Durante años, Lavrov se dirigió a sus interlocutores estadounidenses con el respeto del que entiende que dialoga entre iguales. En cambio,
los líderes de la Unión Europea advirtieron cómo el tono hacia ellos se volvía displicente. Todavía en enero de 2014, en pleno Maidán ucraniano, Rusia y la UE celebraron en Bruselas su trigésimo segunda Cumbre bilateral, a la que asistieron Putin y Lavrov por la parte rusa, y
Herman Van Rompuy,
José Manuel Durão Barroso y
Catherine Ashton por la parte europea. Poco después, la anexión de Crimea detonó la primera andanada de sanciones europeas y este formato de cumbres quedó interrumpido sine díe. Posteriormente, el Parlamento Europeo, descontento por la irreversibilidad de la anexión de Crimea, el patrocinio ruso de las repúblicas rebeldes del Donbás, las
injerencias en los asuntos de varios estados miembros y las violaciones internas de los derechos humanos (las tres últimas imputaciones eran rechazadas con acritud por Moscú), dejó definitivamente en el dique las negociaciones, ya interrumpidas desde 2012, para la renovación del Acuerdo de Colaboración y Cooperación de 1997. Muchos representantes europeos empezaron a cuestionar la fiabilidad de Rusia como "socio estratégico", pero Rusia, y aquí Lavrov no se anduvo con rodeos, dejó claro a la UE que ella, menos si se dedicaba a imponer sanciones y a lanzar "ultimatos", no figuraba entre sus prioridades.

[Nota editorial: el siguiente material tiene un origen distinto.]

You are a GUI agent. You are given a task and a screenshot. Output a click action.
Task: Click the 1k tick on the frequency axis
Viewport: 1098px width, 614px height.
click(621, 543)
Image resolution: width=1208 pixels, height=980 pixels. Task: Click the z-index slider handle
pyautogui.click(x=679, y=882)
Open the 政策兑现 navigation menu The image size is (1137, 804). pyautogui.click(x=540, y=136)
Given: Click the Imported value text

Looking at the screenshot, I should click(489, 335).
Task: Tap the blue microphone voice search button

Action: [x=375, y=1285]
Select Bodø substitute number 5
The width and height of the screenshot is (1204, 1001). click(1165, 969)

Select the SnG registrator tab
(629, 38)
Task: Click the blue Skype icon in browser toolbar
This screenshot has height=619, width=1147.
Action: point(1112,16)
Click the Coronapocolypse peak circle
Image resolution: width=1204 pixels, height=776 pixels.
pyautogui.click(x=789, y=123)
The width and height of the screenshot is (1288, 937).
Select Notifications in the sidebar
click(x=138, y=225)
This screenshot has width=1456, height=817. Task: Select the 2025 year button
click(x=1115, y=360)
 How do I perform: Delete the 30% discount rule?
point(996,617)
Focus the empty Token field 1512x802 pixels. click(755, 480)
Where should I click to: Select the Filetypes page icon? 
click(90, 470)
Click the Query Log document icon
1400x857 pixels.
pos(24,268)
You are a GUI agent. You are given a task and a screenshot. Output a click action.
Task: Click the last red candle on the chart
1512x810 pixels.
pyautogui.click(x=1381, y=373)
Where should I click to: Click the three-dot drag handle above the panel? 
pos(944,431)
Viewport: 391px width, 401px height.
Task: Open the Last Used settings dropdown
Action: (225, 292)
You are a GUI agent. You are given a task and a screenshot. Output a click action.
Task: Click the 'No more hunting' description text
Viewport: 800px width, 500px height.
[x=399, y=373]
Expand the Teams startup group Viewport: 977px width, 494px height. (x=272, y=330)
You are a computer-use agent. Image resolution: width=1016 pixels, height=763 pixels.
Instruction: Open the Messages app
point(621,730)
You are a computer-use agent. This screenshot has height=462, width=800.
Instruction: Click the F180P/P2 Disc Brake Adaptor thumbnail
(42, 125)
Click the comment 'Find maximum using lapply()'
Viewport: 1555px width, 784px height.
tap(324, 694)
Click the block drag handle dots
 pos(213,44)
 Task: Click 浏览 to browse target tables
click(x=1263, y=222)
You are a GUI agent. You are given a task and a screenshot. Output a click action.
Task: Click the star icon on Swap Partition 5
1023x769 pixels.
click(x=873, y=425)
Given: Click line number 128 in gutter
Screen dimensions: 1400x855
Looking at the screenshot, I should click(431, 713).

Por lo menos desde 2014, sin duda un año clave, entre los gobiernos e instituciones de la UE ha cundido la convicción de que Rusia tiene a esta como objetivo de una serie de
campañas de desinformación y propaganda, ciberataques, operaciones de inteligencia y erosión política, esta última advertida en el estímulo y apoyo financiero de los pujantes partidos populistas, nacionalistas o radicales, tanto de derecha (en su mayoría) como de izquierda, que formulan un discurso euroescéptico o eurófobo. Otro elemento perturbador de las relaciones ruso-europeas percibido como profundamente hostil desde la UE han sido los envenenamiento con agentes radioactivos y químicos de los ex agentes secretos, ambos asilados en el Reino Unido, Alexander Litvinenko (fallecido en 2006) y Serguéi Skripal, crímenes en los que Rusia ha negado airadamente cualquier participación. Una panoplia "no convencional" de acciones "tóxicas" que ha llevado a muchos analistas y académicos a identificar una
"guerra híbrida" de creciente intensidad contra la UE por parte de Rusia, la cual también ha sabido jugar la carta de la
dependencia energética de su gas, patente en el polémico proyecto del gasoducto Nord Stream 2 con Alemania.
Hasta el día de hoy, comentaristas de política internacional han relacionado al astuto y rocoso Lavrov con la extraordinaria proliferación de las
fake news, los bulos anónimos, los bots y el troleo de Internet, una formidable maquinaria tecnológica y humana dedicada a socavar la confianza de los ciudadanos en una UE acuciada por numerosas crisis y a apuntalar los relatos de Rusia, ya sea en lo referente al conflicto de Ucrania o en episodios concretos como el derribo con un misil, probablemente disparado por los separatistas del Donbás, del Vuelo 17 de Malaysia Airlines en 2014. Así,
el Ministerio de Exteriores, a través de su red de embajadas, viene siendo un actor muy dinámico en la difusión de mensajes de propaganda, junto con la comunicación periodística de los grandes medios estatales con proyección internacional, como la cadena de televisión RT y la agencia de noticias Sputnik.